• **RECORDS TO PROCESS**
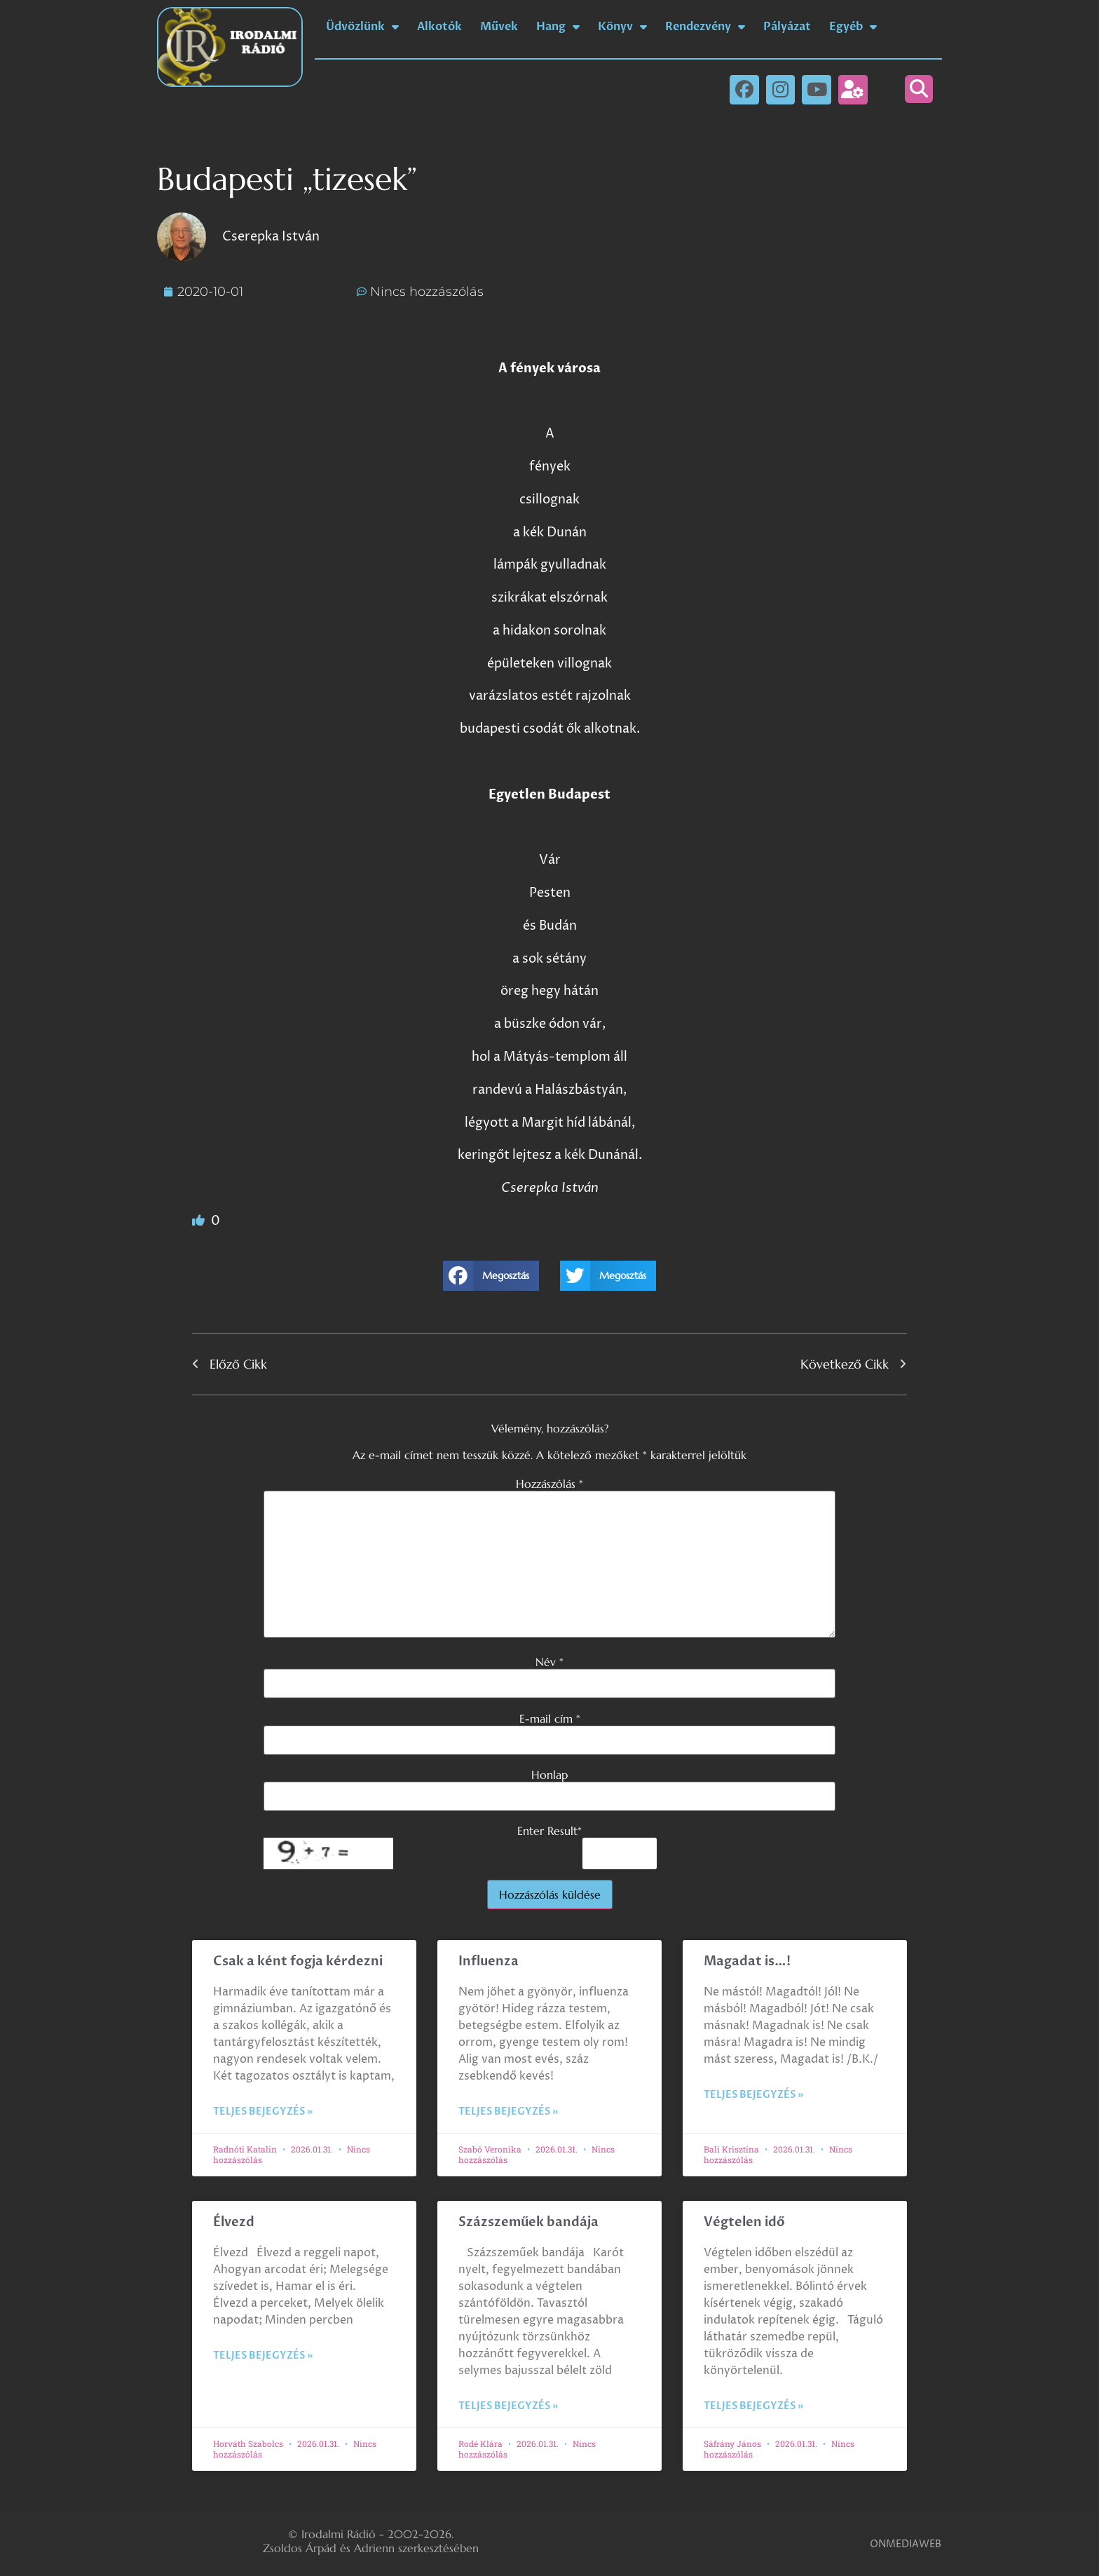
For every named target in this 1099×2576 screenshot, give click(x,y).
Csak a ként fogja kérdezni (298, 1961)
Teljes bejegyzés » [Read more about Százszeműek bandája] (508, 2406)
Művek (499, 26)
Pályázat (787, 26)
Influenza (488, 1961)
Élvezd (233, 2222)
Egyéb (853, 26)
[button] (919, 89)
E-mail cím (549, 1718)
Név (549, 1661)
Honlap (549, 1774)
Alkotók (439, 26)
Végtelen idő (744, 2222)
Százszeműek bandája (528, 2222)
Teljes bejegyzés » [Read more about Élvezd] (263, 2355)
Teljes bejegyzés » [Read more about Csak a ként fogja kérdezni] (263, 2111)
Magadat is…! (747, 1961)
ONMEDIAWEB (905, 2544)
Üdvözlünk (362, 26)
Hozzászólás (549, 1483)
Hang (558, 26)
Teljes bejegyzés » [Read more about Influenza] (508, 2111)
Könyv (622, 26)
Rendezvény (705, 26)
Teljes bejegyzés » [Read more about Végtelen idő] (753, 2406)
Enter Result (549, 1830)
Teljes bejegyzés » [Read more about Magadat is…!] (753, 2094)
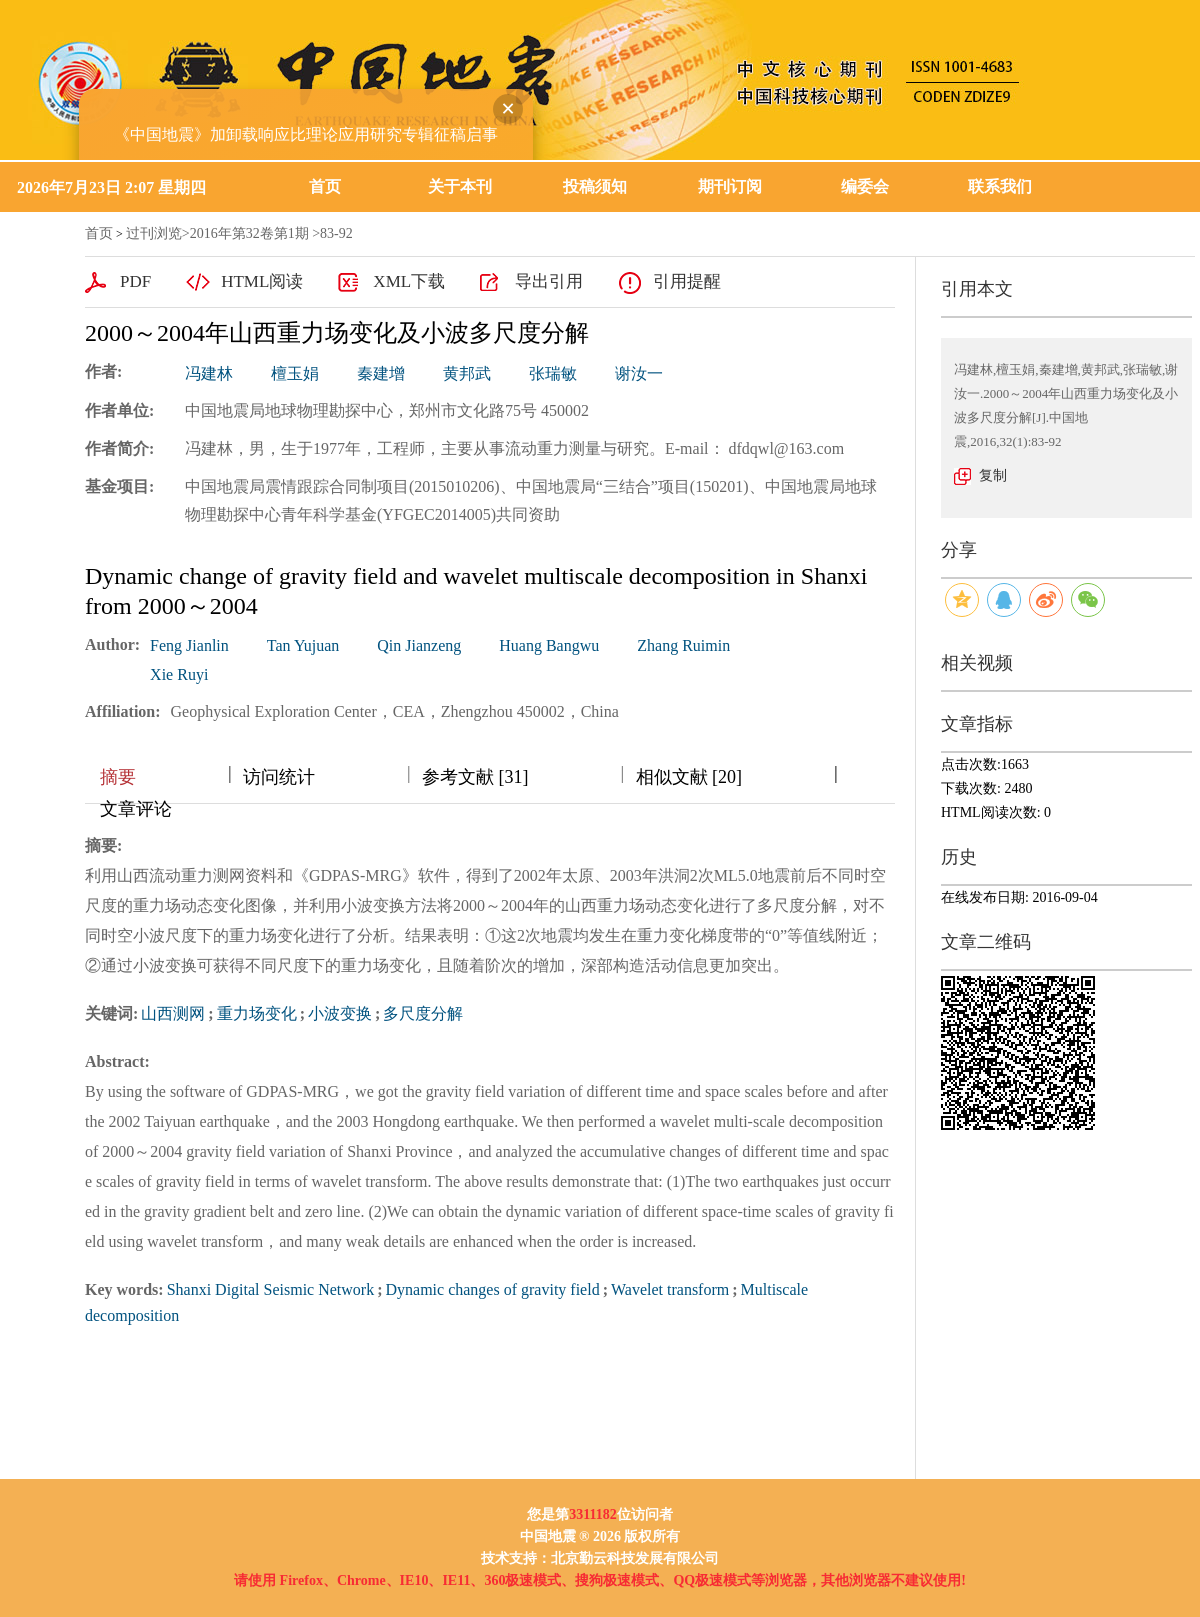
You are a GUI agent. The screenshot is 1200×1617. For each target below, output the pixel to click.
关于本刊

• **WHAT IS NEEDED**
Copy the data above word for word, leaving out the pictures.

• **FULL ANSWER**
For every named target in this 1099×2576 screenshot, give click(x,y).
Csak a ként fogja kérdezni (298, 1961)
Teljes bejegyzés » [Read more about Százszeműek bandája] (508, 2406)
Művek (499, 26)
Pályázat (787, 26)
Influenza (488, 1961)
Élvezd (233, 2222)
Egyéb (853, 26)
[button] (919, 89)
E-mail cím (549, 1718)
Név (549, 1661)
Honlap (549, 1774)
Alkotók (439, 26)
Végtelen idő (744, 2222)
Százszeműek bandája (528, 2222)
Teljes bejegyzés » [Read more about Élvezd] (263, 2355)
Teljes bejegyzés » [Read more about Csak a ként fogja kérdezni] (263, 2111)
Magadat is…! (747, 1961)
ONMEDIAWEB (905, 2544)
Üdvözlünk (362, 26)
Hozzászólás (549, 1483)
Hang (558, 26)
Teljes bejegyzés » [Read more about Influenza] (508, 2111)
Könyv (622, 26)
Rendezvény (705, 26)
Teljes bejegyzés » [Read more about Végtelen idő] (753, 2406)
Enter Result (549, 1830)
Teljes bejegyzés » [Read more about Magadat is…!] (753, 2094)
You are a GUI agent. The screenshot is 1200×1617. For each target below, output the pixel to click.
关于本刊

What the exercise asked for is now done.